Mattel tried a He-Man relaunch in 1989 with a new animated series (titled simply "He-Man," and set in outer space) and accompanying figure line. The new cartoon was produced by a small animation company called Jet Lag, and Mattel's new figures were slimmed down and more highly articulated than their Schwarzenegger-like predecessors. Unfortunately, neither performed well. "There was so much Masters of the Universe product shipped in the waning days. The trade had so much still on the shelves that they weren't interested in [the new] He-Man," Wolfram says. Plus, the new cartoon didn't compare with the original on any level.
Arriola notes another problem the new He-Man had to contend with: some lean, green competition on the halfshell. "When we tried to bring back He-Man, one of the toughest things we had to go against was [Playmates' Teenage Mutant Ninja] Turtles. Turtles was just kicking butt on everything. I don't know if anything could have come back at that time."
Despite the wave of nostalgia sweeping many toy companies, Mattel has no plans to bring He-Man back, but that hasn't stopped a dedicated group of fans from signing a petition asking Mattel to do just that. Adam Tyner (whose website at http://www.awod.com/gallery/rwav/ctyner/he-man.html is about as complete a He-Man reference as you're going to find) recently sent the petition to Mattel listing over 1,000 names. Where it goes next is anyone's guess. He-Man's contemporaries, the Turtles and the Transformers, have returned to the toy market successfully, so why not ol' He-Man?

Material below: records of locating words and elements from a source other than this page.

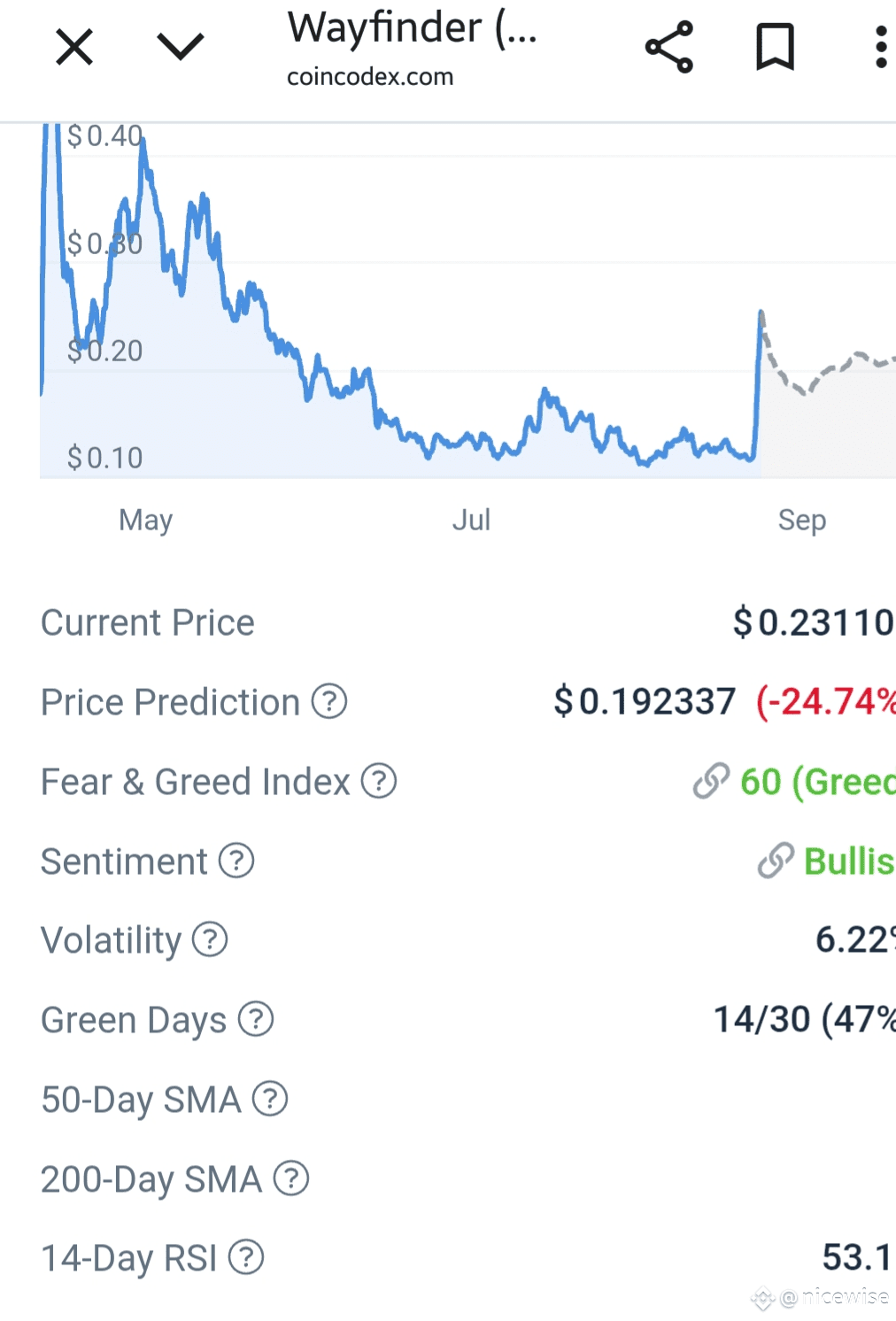Tap the Sentiment question mark icon
The width and height of the screenshot is (896, 1321).
(x=236, y=861)
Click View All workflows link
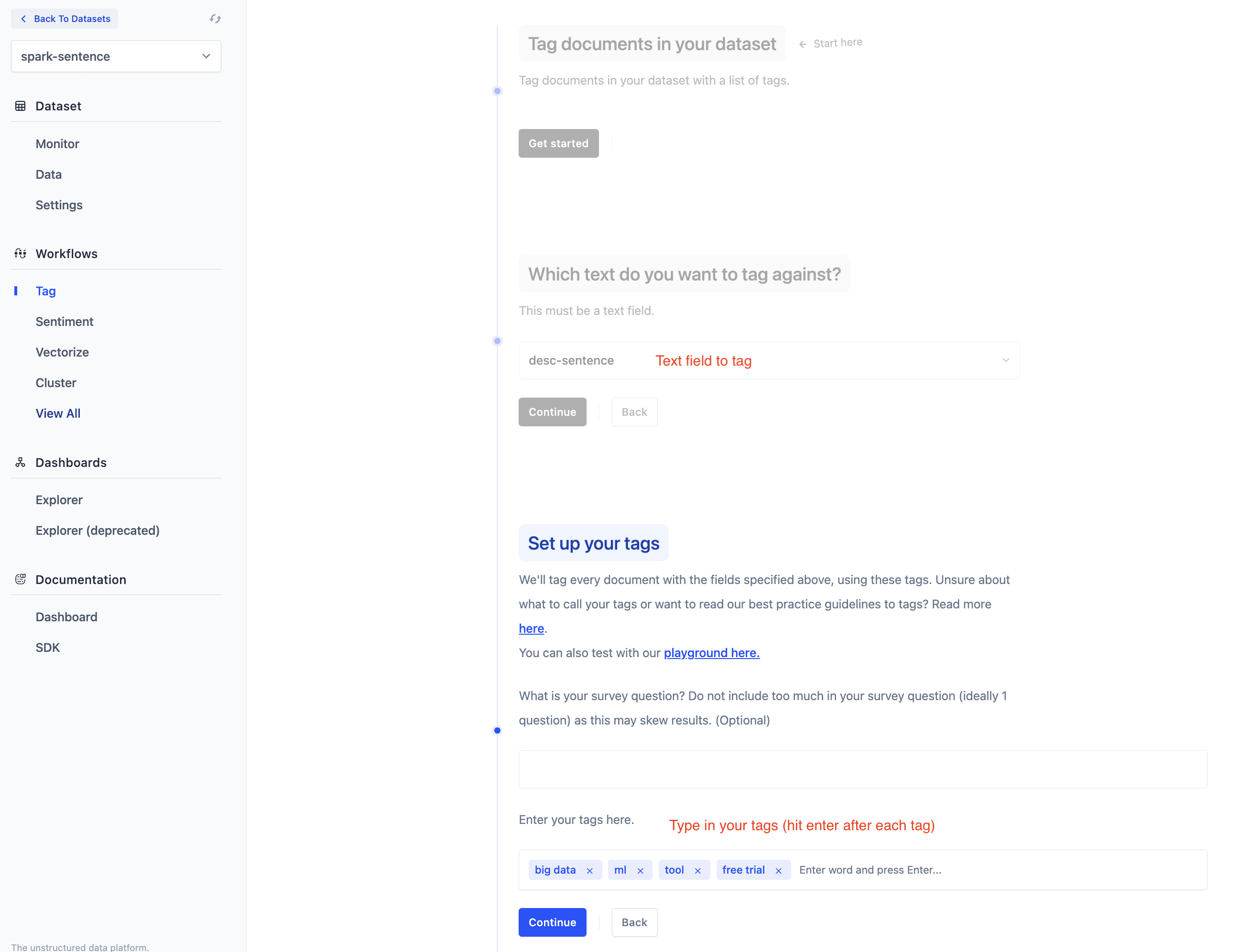The width and height of the screenshot is (1240, 952). 58,413
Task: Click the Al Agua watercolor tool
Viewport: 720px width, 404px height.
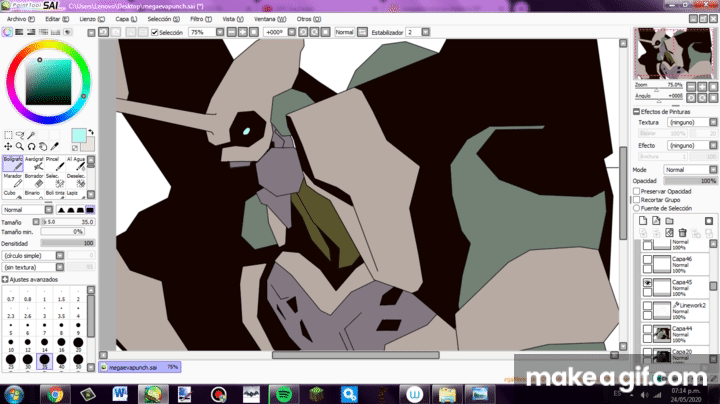Action: tap(76, 165)
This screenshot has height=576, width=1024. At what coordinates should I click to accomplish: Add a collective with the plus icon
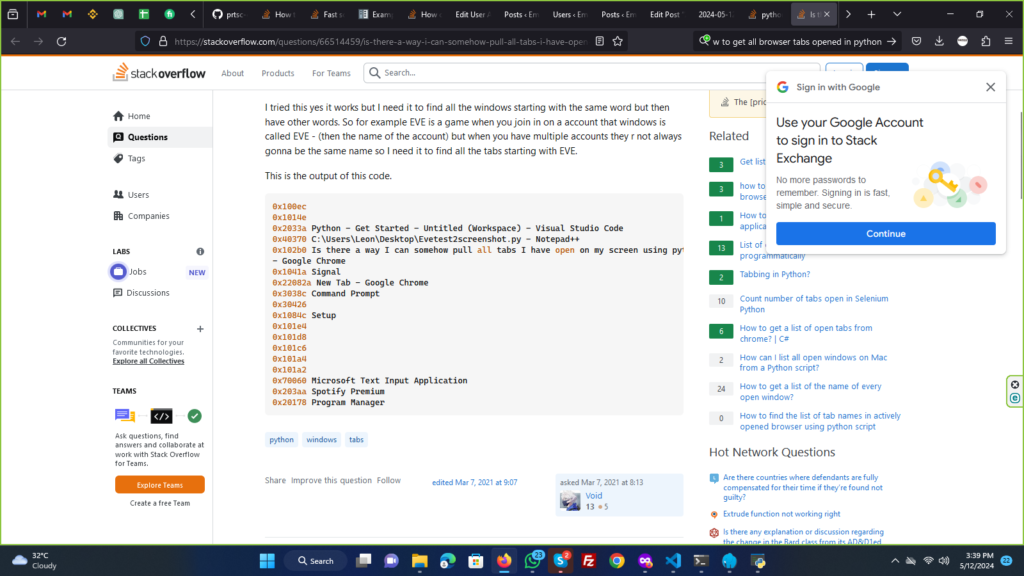point(200,329)
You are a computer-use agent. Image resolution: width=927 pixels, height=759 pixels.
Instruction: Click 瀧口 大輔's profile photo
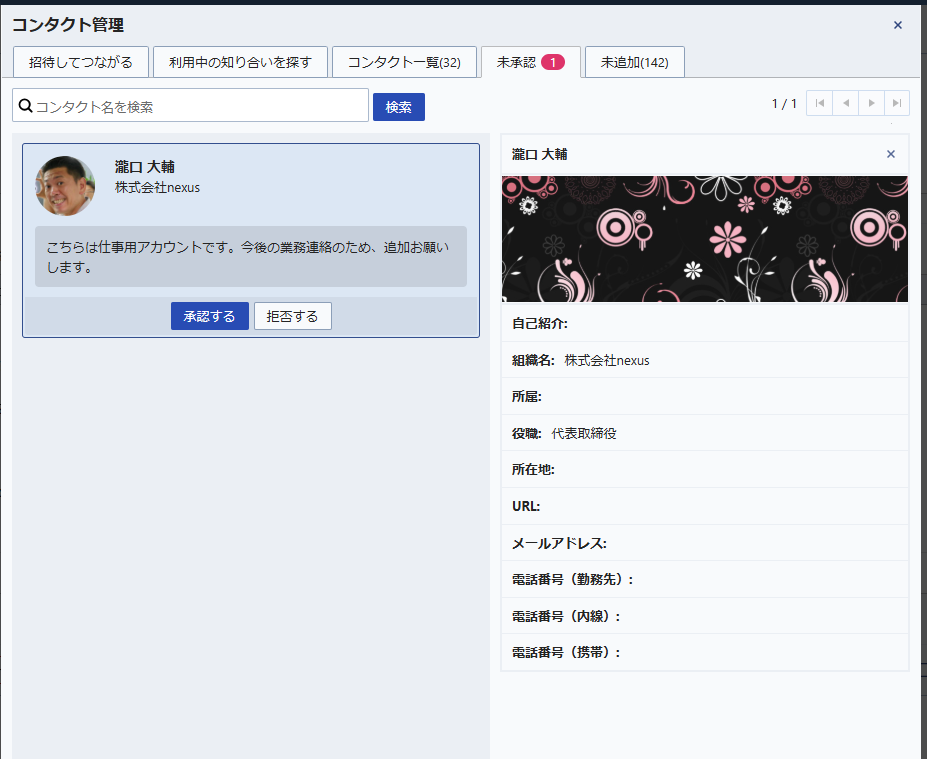[65, 185]
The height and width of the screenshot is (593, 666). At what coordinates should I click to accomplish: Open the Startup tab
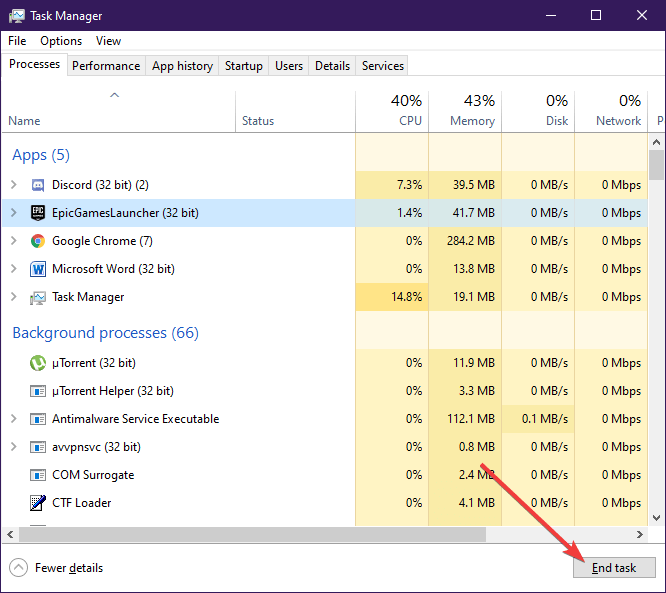[x=244, y=66]
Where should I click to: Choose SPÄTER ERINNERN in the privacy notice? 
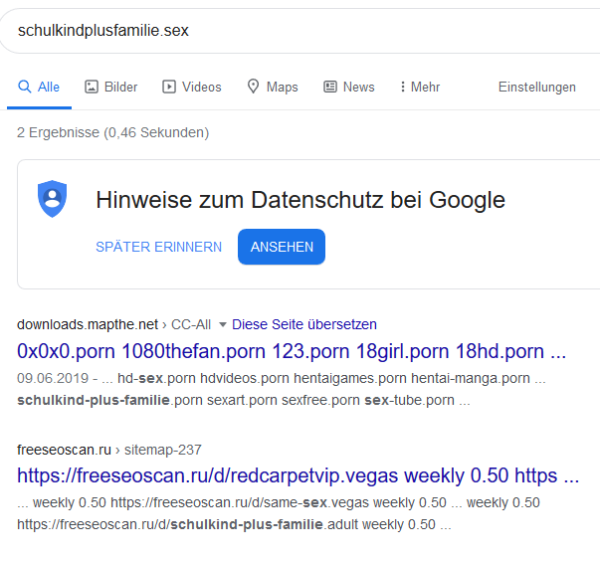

Love it or hate it, Masters of the Universe had a powerful effect on how toys were made and marketed. Television tie-ins are still going strong, and action features are standard for virtually all modern action figures. Regardless of how you feel about the end result, Martin Arriola best sums it up: "It was a fun line and I enjoyed doing it," he says. "Without a doubt, a lot of cool stuff came out of He-Man."